Few studies have been conducted to classify and predict the influence of nutritional intake on overweight/obesity, dyslipidemia, hypertension and type 2 diabetes mellitus (T2DM) based on deep learning such as deep neural network (DNN). The present study aims to classify and predict associations between nutritional intake and risk of overweight/obesity, dyslipidemia, hypertension and T2DM by developing a DNN model, and to compare a DNN model with the most popular machine learning models such as logistic regression and decision tree. Subjects aged from 40 to 69 years in the 4–7th (from 2007 through 2018) Korea National Health and Nutrition Examination Survey (KNHANES) were included. Diagnostic criteria of dyslipidemia (n = 10,731), hypertension (n = 10,991), T2DM (n = 3889) and overweight/obesity (n = 10,980) were set as dependent variables. Nutritional intakes were set as independent variables. A DNN model comprising one input layer with 7 nodes, three hidden layers with 30 nodes, 12 nodes, 8 nodes in each layer and one output layer with one node were implemented in Python programming language using Keras with tensorflow backend. In DNN, binary cross-entropy loss function for binary classification was used with Adam optimizer. For avoiding overfitting, dropout was applied to each hidden layer. Structural equation modelling (SEM) was also performed to simultaneously estimate multivariate causal association between nutritional intake and overweight/obesity, dyslipidemia, hypertension and T2DM. The DNN model showed the higher prediction accuracy with 0.58654 for dyslipidemia, 0.79958 for hypertension, 0.80896 for T2DM and 0.62496 for overweight/obesity compared with two other machine leaning models with five-folds cross-validation. Prediction accuracy for dyslipidemia, hypertension, T2DM and overweight/obesity were 0.58448, 0.79929, 0.80818 and 0.62486, respectively, when analyzed by a logistic regression, also were 0.52148, 0.66773, 0.71587 and 0.54026, respectively, when analyzed by a decision tree. This study observed a DNN model with three hidden layers with 30 nodes, 12 nodes, 8 nodes in each layer had better prediction accuracy than two conventional machine learning models of a logistic regression and decision tree.

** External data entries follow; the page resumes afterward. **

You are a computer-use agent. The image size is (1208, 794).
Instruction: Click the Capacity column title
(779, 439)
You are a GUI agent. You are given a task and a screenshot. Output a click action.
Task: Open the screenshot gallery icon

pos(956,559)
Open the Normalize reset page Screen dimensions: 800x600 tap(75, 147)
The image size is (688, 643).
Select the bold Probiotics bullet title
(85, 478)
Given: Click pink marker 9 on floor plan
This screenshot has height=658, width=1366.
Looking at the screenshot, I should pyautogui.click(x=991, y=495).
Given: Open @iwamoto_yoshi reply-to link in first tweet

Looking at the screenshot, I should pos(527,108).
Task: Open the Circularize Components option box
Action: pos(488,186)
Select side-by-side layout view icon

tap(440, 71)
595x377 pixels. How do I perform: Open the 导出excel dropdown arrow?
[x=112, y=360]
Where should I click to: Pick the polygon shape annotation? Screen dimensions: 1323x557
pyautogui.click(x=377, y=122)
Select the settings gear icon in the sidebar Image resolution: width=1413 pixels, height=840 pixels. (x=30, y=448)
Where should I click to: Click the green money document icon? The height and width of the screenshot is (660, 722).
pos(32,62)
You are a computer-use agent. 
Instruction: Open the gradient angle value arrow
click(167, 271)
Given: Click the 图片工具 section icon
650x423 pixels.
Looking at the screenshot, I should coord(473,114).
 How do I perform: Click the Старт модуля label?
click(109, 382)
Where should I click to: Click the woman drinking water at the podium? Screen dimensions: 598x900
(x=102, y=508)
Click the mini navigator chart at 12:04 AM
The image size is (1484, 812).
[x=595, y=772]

机译:很少有研究已进行了分类和预测营养摄入对超重/肥胖,血脂异常,高血压的作用,并键入基于深度学习2型糖尿病(T2DM)如深层神经网络(DNN)。本研究旨在通过开发DNN模型来分类和预测营养摄入和超重/​​肥胖,血脂血症,高血压和T2DM之间的关联,并将DNN模型与最受欢迎的机器学习模型进行比较,例如Logistic回归和决策树。包括4-7th(从2007年至2018年到2018年)韩国国家卫生和营养考试调查(KNHANES)的受试者。血脂异常的诊断标准(N = 10731),高血压(N = 10991),T2DM(N = 3889)和超重/肥胖(N = 10980)被设定为从属变量。营养摄入量被设置为独立变量。包括具有7个节点的一个输入层的DNN模型,具有30个节点的三个隐藏层,12个节点,在每个层中的8个节点,一个输出层,其中一个输出层与一个节点以Python编程语言实现,使用带有TensoRFlow后端的Keras。在DNN中,二进制分类的二进制交叉熵损耗函数与ADAM优化器一起使用。为了避免过度装备,将辍学应用于每个隐藏层。还进行结构方程建模(SEM)以同时估计营养摄入和超重/​​肥胖,血脂血症,高血压和T2DM之间的多变量因果关系。 DNN模型显示出较高的预测准确性,对于血脂血症0.58654,0.79958,用于高速/ T2DM的0.80896,而超重/肥胖为0.62496,与另外两个机器倾斜模型有五倍的交叉验证相比。在通过逻辑回归分析的情况下,分别在0.58448,0.79929,0.80818和0.62486中分别分别进行了0.58448,0.79929,0.80818和0.62486的预测准确度分别,当通过决策树分析,分别为0.52148,0.6673,0.71587和0.54026。该研究观察了具有三个隐藏层的DNN模型,其中具有30个节点,12个节点,每个层中的8个节点具有比逻辑回归和决策树的两个传统机器学习模型更好的预测精度。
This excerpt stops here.